- _INSTRUCTIONS TO FOLLOW_
Transcribe every entry word for word.

- _PROVIDED MATERIAL_

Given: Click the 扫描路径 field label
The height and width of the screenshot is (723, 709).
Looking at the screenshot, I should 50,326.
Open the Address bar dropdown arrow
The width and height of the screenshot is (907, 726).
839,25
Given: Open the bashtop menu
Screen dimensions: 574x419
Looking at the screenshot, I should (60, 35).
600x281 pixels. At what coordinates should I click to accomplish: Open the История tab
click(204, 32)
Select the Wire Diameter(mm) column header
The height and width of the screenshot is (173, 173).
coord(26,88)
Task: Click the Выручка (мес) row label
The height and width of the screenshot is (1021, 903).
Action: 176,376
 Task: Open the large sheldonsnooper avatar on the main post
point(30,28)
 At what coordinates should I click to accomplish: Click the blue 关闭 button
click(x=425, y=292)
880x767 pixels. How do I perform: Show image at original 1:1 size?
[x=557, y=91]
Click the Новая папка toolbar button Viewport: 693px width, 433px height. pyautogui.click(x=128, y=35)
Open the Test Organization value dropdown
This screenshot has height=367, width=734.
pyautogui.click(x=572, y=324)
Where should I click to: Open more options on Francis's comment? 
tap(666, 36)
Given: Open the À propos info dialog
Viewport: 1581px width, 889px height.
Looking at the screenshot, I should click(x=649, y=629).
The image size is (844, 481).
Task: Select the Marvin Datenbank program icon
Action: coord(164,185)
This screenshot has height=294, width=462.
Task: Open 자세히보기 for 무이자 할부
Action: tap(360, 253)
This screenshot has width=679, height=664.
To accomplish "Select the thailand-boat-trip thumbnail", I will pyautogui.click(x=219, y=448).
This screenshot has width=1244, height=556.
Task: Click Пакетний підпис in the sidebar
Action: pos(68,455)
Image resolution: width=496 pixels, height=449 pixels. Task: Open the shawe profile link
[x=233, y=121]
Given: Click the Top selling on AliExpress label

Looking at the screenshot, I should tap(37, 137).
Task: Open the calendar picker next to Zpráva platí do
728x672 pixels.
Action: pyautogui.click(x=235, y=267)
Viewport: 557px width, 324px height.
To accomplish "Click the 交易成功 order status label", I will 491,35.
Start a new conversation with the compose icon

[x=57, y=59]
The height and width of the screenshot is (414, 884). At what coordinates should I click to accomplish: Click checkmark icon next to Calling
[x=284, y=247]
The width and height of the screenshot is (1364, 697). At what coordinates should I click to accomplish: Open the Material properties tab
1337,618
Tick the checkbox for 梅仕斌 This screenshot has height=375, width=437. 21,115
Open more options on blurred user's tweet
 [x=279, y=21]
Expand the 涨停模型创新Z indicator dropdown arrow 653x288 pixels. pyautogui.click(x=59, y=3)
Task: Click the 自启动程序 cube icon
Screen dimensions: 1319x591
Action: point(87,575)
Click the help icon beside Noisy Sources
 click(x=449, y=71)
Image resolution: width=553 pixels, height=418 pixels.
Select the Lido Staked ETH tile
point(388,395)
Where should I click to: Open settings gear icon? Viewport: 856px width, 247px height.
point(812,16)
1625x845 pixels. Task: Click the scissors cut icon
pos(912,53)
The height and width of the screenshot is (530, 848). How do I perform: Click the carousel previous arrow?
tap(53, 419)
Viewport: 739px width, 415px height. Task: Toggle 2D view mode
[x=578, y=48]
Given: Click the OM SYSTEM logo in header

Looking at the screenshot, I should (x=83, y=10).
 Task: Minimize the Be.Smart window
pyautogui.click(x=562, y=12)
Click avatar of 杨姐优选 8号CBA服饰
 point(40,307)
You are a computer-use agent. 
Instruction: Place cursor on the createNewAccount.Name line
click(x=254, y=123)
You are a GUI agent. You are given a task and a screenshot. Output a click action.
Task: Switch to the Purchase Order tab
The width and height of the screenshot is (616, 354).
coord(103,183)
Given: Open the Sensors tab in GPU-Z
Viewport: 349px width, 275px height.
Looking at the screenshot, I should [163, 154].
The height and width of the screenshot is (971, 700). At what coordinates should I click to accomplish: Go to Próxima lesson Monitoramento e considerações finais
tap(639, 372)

- _WRITTEN ANSWER_
Given: Click the 扫描路径 field label
The height and width of the screenshot is (723, 709).
Looking at the screenshot, I should 50,326.
Open the Address bar dropdown arrow
The width and height of the screenshot is (907, 726).
839,25
Given: Open the bashtop menu
Screen dimensions: 574x419
Looking at the screenshot, I should (60, 35).
600x281 pixels. At what coordinates should I click to accomplish: Open the История tab
click(204, 32)
Select the Wire Diameter(mm) column header
The height and width of the screenshot is (173, 173).
coord(26,88)
Task: Click the Выручка (мес) row label
The height and width of the screenshot is (1021, 903).
Action: 176,376
 Task: Open the large sheldonsnooper avatar on the main post
point(30,28)
 At what coordinates should I click to accomplish: Click the blue 关闭 button
click(x=425, y=292)
880x767 pixels. How do I perform: Show image at original 1:1 size?
[x=557, y=91]
Click the Новая папка toolbar button Viewport: 693px width, 433px height. pyautogui.click(x=128, y=35)
Open the Test Organization value dropdown
This screenshot has height=367, width=734.
pyautogui.click(x=572, y=324)
Where should I click to: Open more options on Francis's comment? 
tap(666, 36)
Given: Open the À propos info dialog
Viewport: 1581px width, 889px height.
Looking at the screenshot, I should click(x=649, y=629).
The image size is (844, 481).
Task: Select the Marvin Datenbank program icon
Action: coord(164,185)
This screenshot has height=294, width=462.
Task: Open 자세히보기 for 무이자 할부
Action: tap(360, 253)
This screenshot has width=679, height=664.
To accomplish "Select the thailand-boat-trip thumbnail", I will pyautogui.click(x=219, y=448).
This screenshot has width=1244, height=556.
Task: Click Пакетний підпис in the sidebar
Action: pos(68,455)
Image resolution: width=496 pixels, height=449 pixels. Task: Open the shawe profile link
[x=233, y=121]
Given: Click the Top selling on AliExpress label

Looking at the screenshot, I should tap(37, 137).
Task: Open the calendar picker next to Zpráva platí do
728x672 pixels.
Action: pyautogui.click(x=235, y=267)
Viewport: 557px width, 324px height.
To accomplish "Click the 交易成功 order status label", I will 491,35.
Start a new conversation with the compose icon

[x=57, y=59]
The height and width of the screenshot is (414, 884). At what coordinates should I click to accomplish: Click checkmark icon next to Calling
[x=284, y=247]
The width and height of the screenshot is (1364, 697). At what coordinates should I click to accomplish: Open the Material properties tab
1337,618
Tick the checkbox for 梅仕斌 This screenshot has height=375, width=437. 21,115
Open more options on blurred user's tweet
 [x=279, y=21]
Expand the 涨停模型创新Z indicator dropdown arrow 653x288 pixels. pyautogui.click(x=59, y=3)
Task: Click the 自启动程序 cube icon
Screen dimensions: 1319x591
Action: point(87,575)
Click the help icon beside Noisy Sources
 click(x=449, y=71)
Image resolution: width=553 pixels, height=418 pixels.
Select the Lido Staked ETH tile
point(388,395)
Where should I click to: Open settings gear icon? Viewport: 856px width, 247px height.
point(812,16)
1625x845 pixels. Task: Click the scissors cut icon
pos(912,53)
The height and width of the screenshot is (530, 848). How do I perform: Click the carousel previous arrow?
tap(53, 419)
Viewport: 739px width, 415px height. Task: Toggle 2D view mode
[x=578, y=48]
Given: Click the OM SYSTEM logo in header

Looking at the screenshot, I should (x=83, y=10).
 Task: Minimize the Be.Smart window
pyautogui.click(x=562, y=12)
Click avatar of 杨姐优选 8号CBA服饰
 point(40,307)
You are a computer-use agent. 
Instruction: Place cursor on the createNewAccount.Name line
click(x=254, y=123)
You are a GUI agent. You are given a task and a screenshot. Output a click action.
Task: Switch to the Purchase Order tab
The width and height of the screenshot is (616, 354).
coord(103,183)
Given: Open the Sensors tab in GPU-Z
Viewport: 349px width, 275px height.
Looking at the screenshot, I should [163, 154].
The height and width of the screenshot is (971, 700). At what coordinates should I click to accomplish: Go to Próxima lesson Monitoramento e considerações finais
tap(639, 372)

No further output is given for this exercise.